Translating and delivering Trados formats with other tools

For many years, there have been frequent, unnecessary misunderstandings between outsourcers and translators regarding the tools necessary to translate jobs for which particular data formats are required. With the current exception of most server-based projects, it is very seldom true that translations must be done with the same tools used to prepare the data for translation or manage the translated data resources.

In other words if you as a translator work with an agency or a direct client who uses a common tool such as a current or older version of SDL Trados, WordFast, memoQ or most other professional tools, it is possible to translate the data safely in the format your customer desires even if you use a different translation environment or in some cases none at all. This post focuses on satisfying the requirements for "Trados jobs", due to the widespread use of this tool in various version over the past two decades among corporate clients and translation agencies.

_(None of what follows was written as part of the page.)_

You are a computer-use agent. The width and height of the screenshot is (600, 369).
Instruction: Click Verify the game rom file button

There are many tools which claim to be "compatible" with Trados but which are in fact not to a full extent. Or which are not unless the right techniques are used to prepare and exchange the data. This is not difficult, but it does require attention to detail and proper methods for the specific case involved.

The latest versions of SDL Trados (SDL Trados Studio 2009 and 2011) use an underlying data format which is a version of the XLIFF standard, for which SDL uses its own extension (SDLXLIFF) rather than the usual *.xlf extension. However, SDLXLIFF can be processed by tool capable of working correctly with XLIFF, which includes the later versions of Atril's DVX and the current DVX2 as well as Kilgray's memoQ, the Open Source tool OmegaT (be careful - tags must be checked carefully and possibly repaired afterward!) and many others. If you are using a tool other than a version of Trados and your customer requires full compatibility with SDL Trados Studio 2009 or SDL Trados Studio 2011, request the files to translate in SDLXLIFF format. Then import these into your working environment using an XLIFF filter. Your deliverable file will be the translated SDLXLIFF upon export from your translation tool. Please note that you cannot generate a target file ("cleaned file") from environments other than SDL Trados Studio if you are working with SDLXLIFF files. Your customer with SDL Trados Studio must do that.

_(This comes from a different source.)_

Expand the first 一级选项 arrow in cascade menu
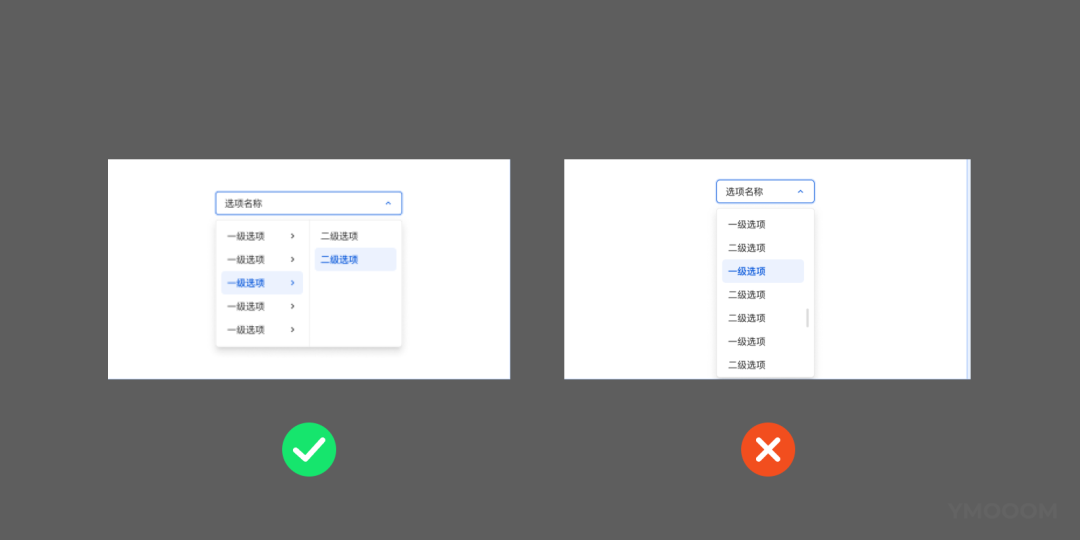Screen dimensions: 1080x540 [x=292, y=236]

Some other environments, such as Trados TagEditor (a tool in older versions of Trados) cannot successfully process an XLIFF file unless the source text is copied to the target segments. Thus, for example, if you plan to translate an SDLXLIFF file using TagEditor in SDL Trados 2007, you must ensure that the source has been copied to the target text, because the INI supplied for XLF files in the old version of Trados only reads the tags for the target segments. The TagEditor INI also requires updating to work with some of the new tag structures. Such a procedure is not necessary in a tool like Kilgray's memoQ, however, because it can access both the source and target tags of the SDLXLIFF (XLIFF) file.

If your client works with an older version of Trados and wants your translation data in an older Trados data format such as TTX or an "uncleaned" bilingual RTF or MS Word document, this is also possible to do safely, with 100% compatibility guaranteed, if the right procedures are applied. The best method to follow, even if you are working with a "Trados-compatible" tool such as WordFast, is to have the working files created and "presegmented" with the desired version of Trados. If you do not have that version, this is a task for your customer to prepare the files and ensure compatibility.

Presegmentation is a form of pretranslation, which might copy the entire source text to target segments or also insert fuzzy matches where they exist in the client's translation memory. This technique ensures that the segmentation rules followed are those set in the client's environment and that "maximum leverage" (best use) of the client's translation memory is achieved. A very detailed description of the methods necessary has been published here on the Translation Tribulations blog. The gist of it is that the "presegmentation" is to be done using Trados Workbench on the RTF, Microsoft Word, TTX or other files (which are then converted to TTX) with the unknown sentences being segmented and the selection in the translation memory options to copy the source text to the target on no match.

Understanding procedures like these is important to working together successfully and focusing on what is most important: achieving the best translation quality without technical compromises that cause lost time and money. Translators should be able to work in the environments they find most productive while still ensuring that the content delivered does not cause technical difficulties for their clients. As described here, it is entirely possible to translate and deliver files without technical difficulties for clients who "require Trados" even if you do not use Trados yourself.